An example for such a configuration file looks like

[BLAS]
check_inf_nan=0
trunc_method=1
approx_method=2
[Build]
recompress=false
[Arith]
use_accu=1
lazy_fac=1

Comments are supported with the prefix #, e.g.,

[Arith]

#use_accu=1

C Bindings

In the C bindings the corresponding functions for setting, reading and printing the parameters are

void hlib_set_config       ( const char *             option,
                             const char *             value,
                             int *                    info );
void hlib_get_config       ( const char *             option,
                             char *                   value,
                             const size_t             len,
                             int *                    info );
void hlib_print_parameters ();

Please note, that the names and values correspond to the names and values of the environment variables and not of the C++ parameters.

Parameter Description

HLIB::CFG::BLAS

Name	Type	Description	Default Value
`approx_method`	int	use SVD (0), RRQR(1) or Rand-SVD (2) for dense approximation	0
`trunc_method`	int	use SVD (0), RRQR(1) or Rand-SVD (2) for low-rank truncation	0
`power_steps`	int	number of steps of power iteration in Rand-SVD	0
`sample_size`	int	block size in adaptive Rand-SVD	8
`oversampling`	int	oversampling size in fixed rank Rand-SVD	0
`use_double_prec`	bool	use double precision SVD for single precision types	false
`use_gesvj`	bool	use gesvj instead of gesvd/gesdd	false
`gesvd_limit`	idx_t	upper matrix size limit for using gesvd (gesdd for larger matrices)	1000
`check_zeroes`	bool	check for and remove zero rows/columns in input matrices of SVD	false
`check_inf_nan`	bool	check for INF/NAN values in input data	false

approx_method / trunc_method

𝖧𝖫𝖨𝖡𝗉𝗋𝗈 implements three different approximation/truncation algorithms based on singular value decomposition (SVD), Rank-revealing QR (RRQR) and randomized SVD (Rand-SVD).

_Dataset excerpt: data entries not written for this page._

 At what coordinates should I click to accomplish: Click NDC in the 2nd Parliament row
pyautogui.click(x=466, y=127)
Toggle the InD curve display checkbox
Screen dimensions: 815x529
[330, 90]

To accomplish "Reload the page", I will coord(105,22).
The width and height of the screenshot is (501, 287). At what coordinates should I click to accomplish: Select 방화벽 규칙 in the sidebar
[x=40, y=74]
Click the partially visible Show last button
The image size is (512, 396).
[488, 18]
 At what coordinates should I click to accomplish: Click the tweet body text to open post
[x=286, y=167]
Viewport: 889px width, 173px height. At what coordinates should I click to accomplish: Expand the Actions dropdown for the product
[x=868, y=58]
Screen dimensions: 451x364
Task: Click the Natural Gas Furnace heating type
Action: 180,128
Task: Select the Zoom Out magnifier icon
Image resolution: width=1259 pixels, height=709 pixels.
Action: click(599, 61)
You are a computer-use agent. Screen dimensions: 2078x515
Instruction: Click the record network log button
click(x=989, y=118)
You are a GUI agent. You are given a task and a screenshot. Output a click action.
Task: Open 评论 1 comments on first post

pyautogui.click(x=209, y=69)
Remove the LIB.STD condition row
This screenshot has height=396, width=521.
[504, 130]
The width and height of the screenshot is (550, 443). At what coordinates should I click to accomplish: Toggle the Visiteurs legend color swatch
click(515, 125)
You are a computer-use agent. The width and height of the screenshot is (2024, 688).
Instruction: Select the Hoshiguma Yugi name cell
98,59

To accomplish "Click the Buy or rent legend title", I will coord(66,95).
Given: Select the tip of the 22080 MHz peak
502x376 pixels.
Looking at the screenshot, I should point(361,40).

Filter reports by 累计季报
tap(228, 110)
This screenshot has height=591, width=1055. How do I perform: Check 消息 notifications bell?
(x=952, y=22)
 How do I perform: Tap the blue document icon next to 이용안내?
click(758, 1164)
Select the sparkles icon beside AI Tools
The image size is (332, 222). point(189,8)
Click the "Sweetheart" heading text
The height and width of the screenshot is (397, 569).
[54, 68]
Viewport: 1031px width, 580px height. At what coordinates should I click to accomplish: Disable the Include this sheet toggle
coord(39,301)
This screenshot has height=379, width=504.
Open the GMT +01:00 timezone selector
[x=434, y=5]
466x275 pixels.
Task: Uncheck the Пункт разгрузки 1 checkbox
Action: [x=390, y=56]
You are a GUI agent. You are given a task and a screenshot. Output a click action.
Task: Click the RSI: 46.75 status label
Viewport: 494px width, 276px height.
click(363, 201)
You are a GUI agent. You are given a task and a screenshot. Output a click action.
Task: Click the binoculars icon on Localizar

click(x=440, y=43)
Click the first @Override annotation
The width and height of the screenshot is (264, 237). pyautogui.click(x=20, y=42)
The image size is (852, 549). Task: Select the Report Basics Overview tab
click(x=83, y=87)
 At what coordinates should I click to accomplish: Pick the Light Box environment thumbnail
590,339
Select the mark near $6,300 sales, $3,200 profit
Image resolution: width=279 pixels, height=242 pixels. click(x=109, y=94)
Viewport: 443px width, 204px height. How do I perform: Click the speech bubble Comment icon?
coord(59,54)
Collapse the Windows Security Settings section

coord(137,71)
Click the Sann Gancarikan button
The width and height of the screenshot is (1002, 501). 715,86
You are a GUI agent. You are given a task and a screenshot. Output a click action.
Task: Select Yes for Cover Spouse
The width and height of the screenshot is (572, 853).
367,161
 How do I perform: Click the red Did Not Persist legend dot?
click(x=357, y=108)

By default, SVD is used. This algorithm will always return the best approximation but but usually also has the longest runtime.

Rank-revealing QR (RRQR) uses column pivoted QR to determine the numerical rank of a given matrix. This is used in 𝖧𝖫𝖨𝖡𝗉𝗋𝗈 to truncated low-rank matrices with respect to a given precision or rank. In contrast to the SVD based algorithm, RRQR does usually not compute a best approximate, which normally results in a larger rank of the low-rank matrices or reduced accuracy in case of a fixed rank. However, the RRQR algorithm is faster than SVD, which results in a better runtime of the H-algorithm.

Rand-SVD uses randomized algorithms to compute matrix approximations. It may be used for fixed and adaptive rank computations. In the latter case, an iteration is used to compute a sufficient approximate. Various parameters influence the behaviour of Rand-SVD and also the possible outcome of the approximation.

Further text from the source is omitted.